Whoaaaa, there, Jack. The Clinton campaign did NOT claim that Sanders’ 2013 proposal would be financed in part by the states. Nor did that plan include any such thing. Clinton and her daughter claimed, falsely, that the 2013 proposal permitted the states to refuse to establish the mechanism that the law would require states to establish that would administer the system within the state. But the 2013 proposal included exactly what the ACA includes: a system by which the federal government would administer the system for the state if a state refused to set up and administer one.

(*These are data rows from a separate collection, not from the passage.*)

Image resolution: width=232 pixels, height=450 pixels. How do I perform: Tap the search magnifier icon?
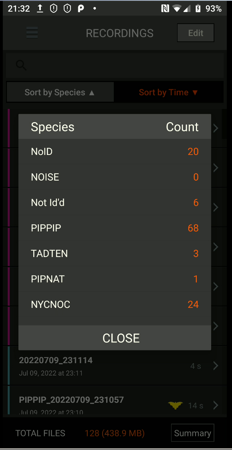[21, 65]
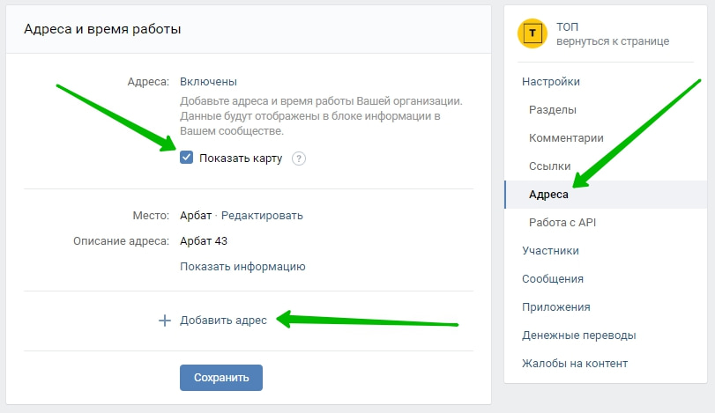
Task: Open Денежные переводы settings
Action: [x=578, y=336]
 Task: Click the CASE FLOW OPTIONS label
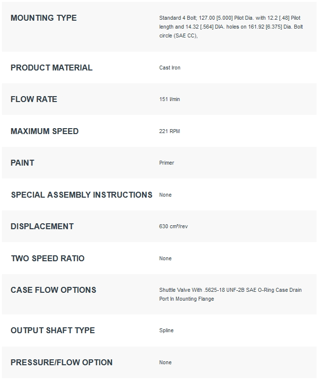53,290
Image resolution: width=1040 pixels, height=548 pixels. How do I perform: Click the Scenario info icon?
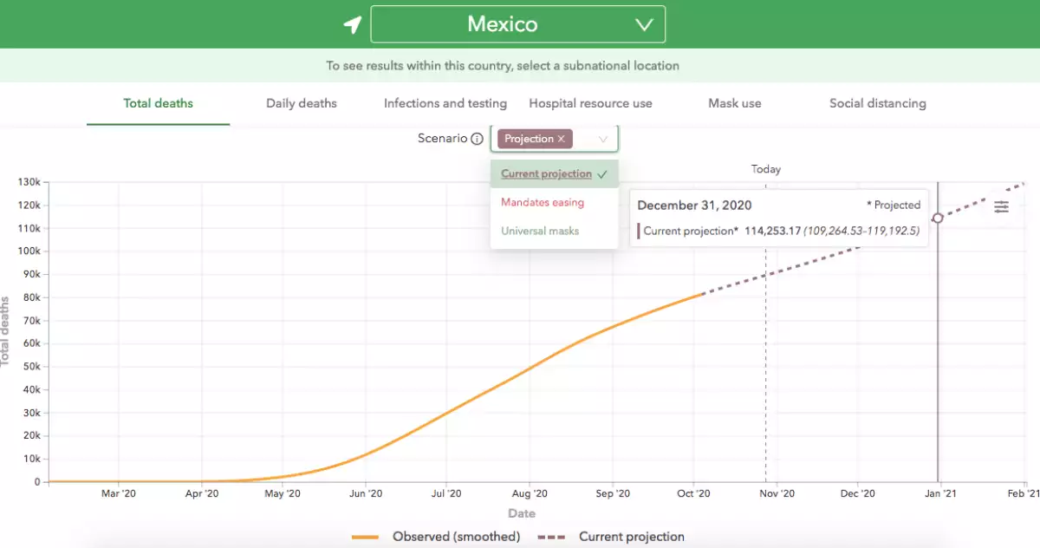pos(477,139)
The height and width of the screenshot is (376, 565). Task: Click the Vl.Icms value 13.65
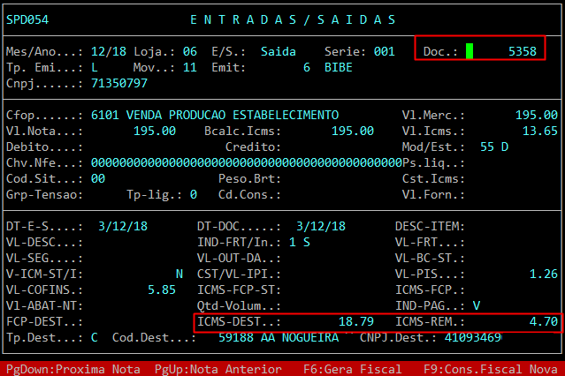[x=539, y=131]
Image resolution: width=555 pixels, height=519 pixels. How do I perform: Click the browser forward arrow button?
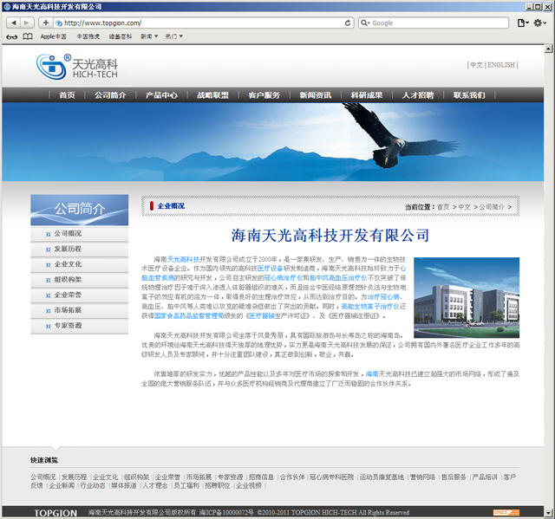pyautogui.click(x=28, y=23)
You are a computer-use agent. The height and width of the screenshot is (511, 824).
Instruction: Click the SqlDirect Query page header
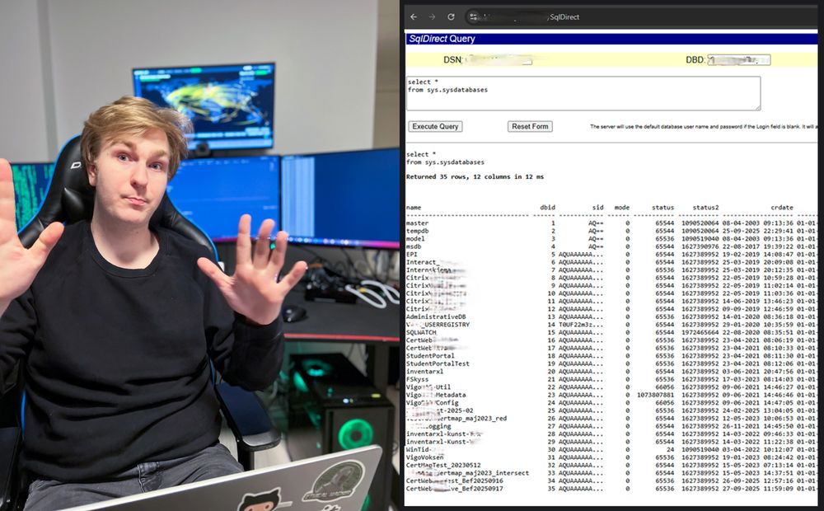(x=442, y=39)

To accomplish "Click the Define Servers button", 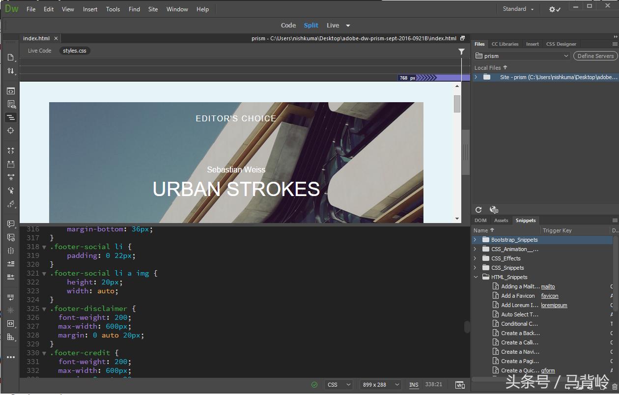I will point(595,56).
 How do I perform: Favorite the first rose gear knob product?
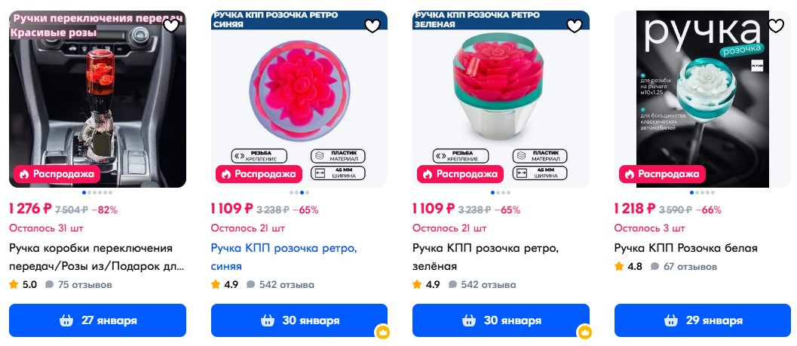pyautogui.click(x=171, y=26)
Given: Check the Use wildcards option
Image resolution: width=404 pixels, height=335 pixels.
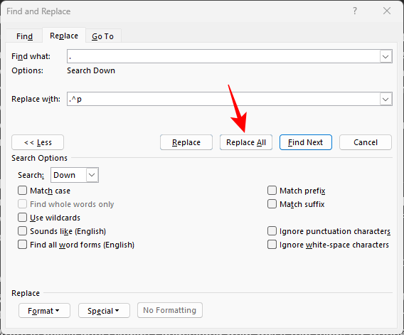Looking at the screenshot, I should point(23,218).
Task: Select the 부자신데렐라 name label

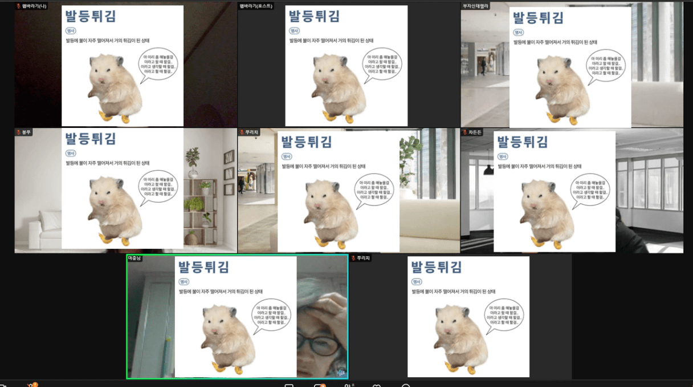Action: click(476, 6)

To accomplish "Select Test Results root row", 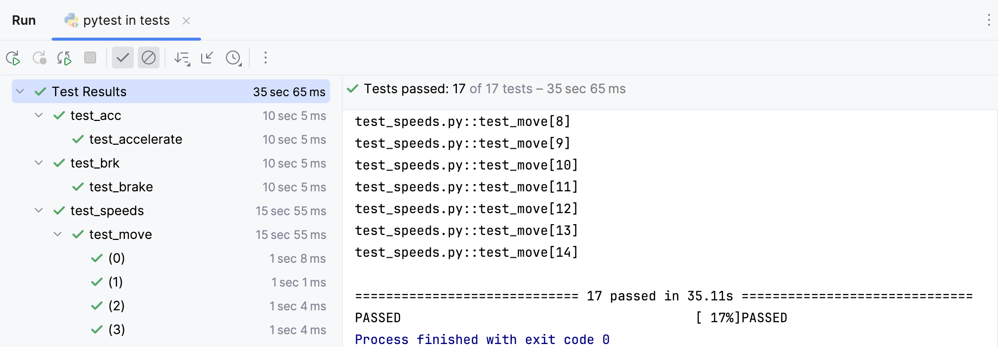I will coord(89,91).
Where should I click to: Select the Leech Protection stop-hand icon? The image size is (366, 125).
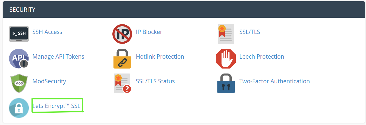coord(226,59)
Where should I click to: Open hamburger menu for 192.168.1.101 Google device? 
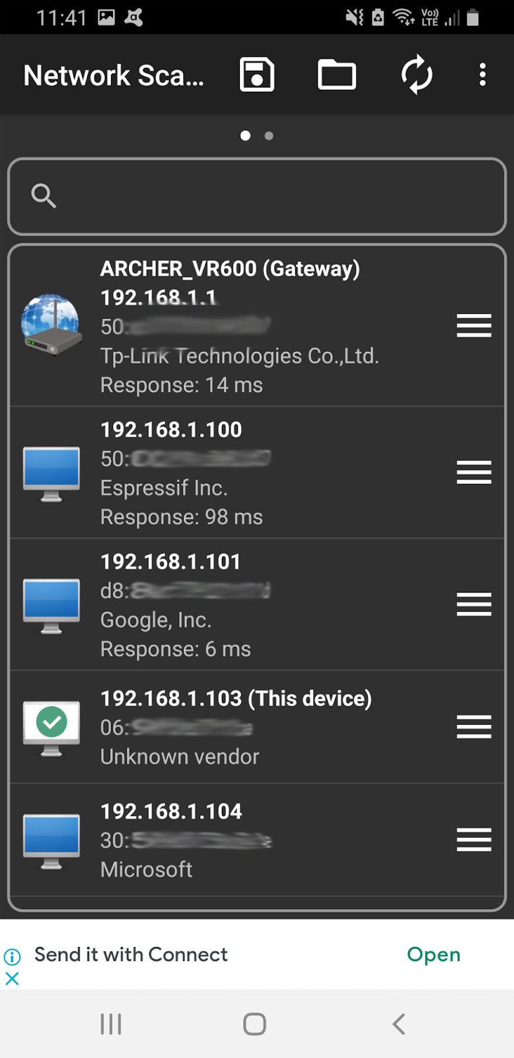pyautogui.click(x=474, y=604)
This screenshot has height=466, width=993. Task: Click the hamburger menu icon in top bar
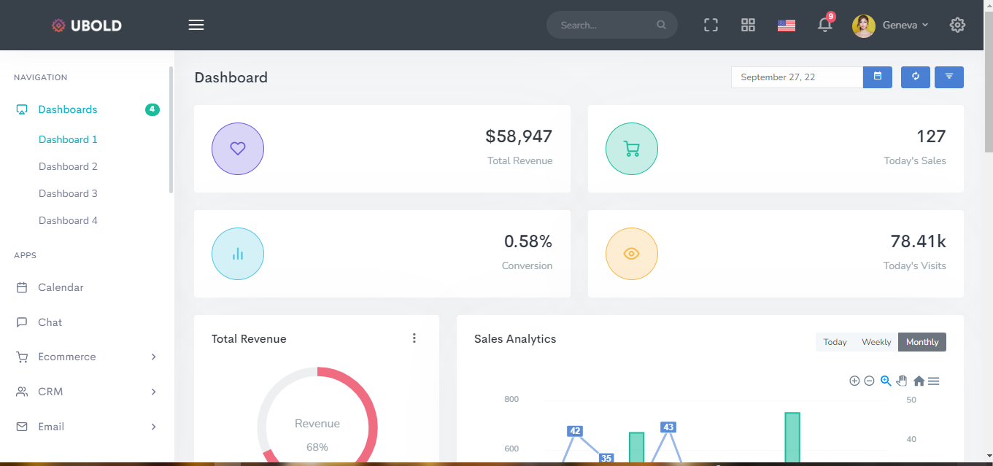coord(196,25)
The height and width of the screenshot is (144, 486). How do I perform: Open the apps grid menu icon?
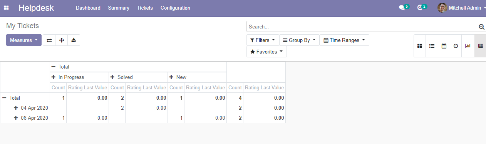pos(6,8)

The proposal was similar to the federal government’s establishment of insurance marketplace technology in states that refused to create their own. Chelsea Clinton’s reference to the ACA’s Medicaid expansion was an outright misrepresentation, but not about how the plan would be paid for; just about whether a state could refuse to participate. They could not.
So, yes, Jack. Details certainly matter. And your misunderstanding of the 2013 plan in a key respect shows how really pernicious Clinton’s and her daughter’s sleight of hand was intended to be, and is.
And I think it is very, very important for the Sanders campaign to call Clinton out for her misrepresentation last night that her and her daughter’s representations about the 2013 plan were accurate. They were lies, pure and simple. As was her claim about it, again, last night.
This pattern of Clinton’s is despicable.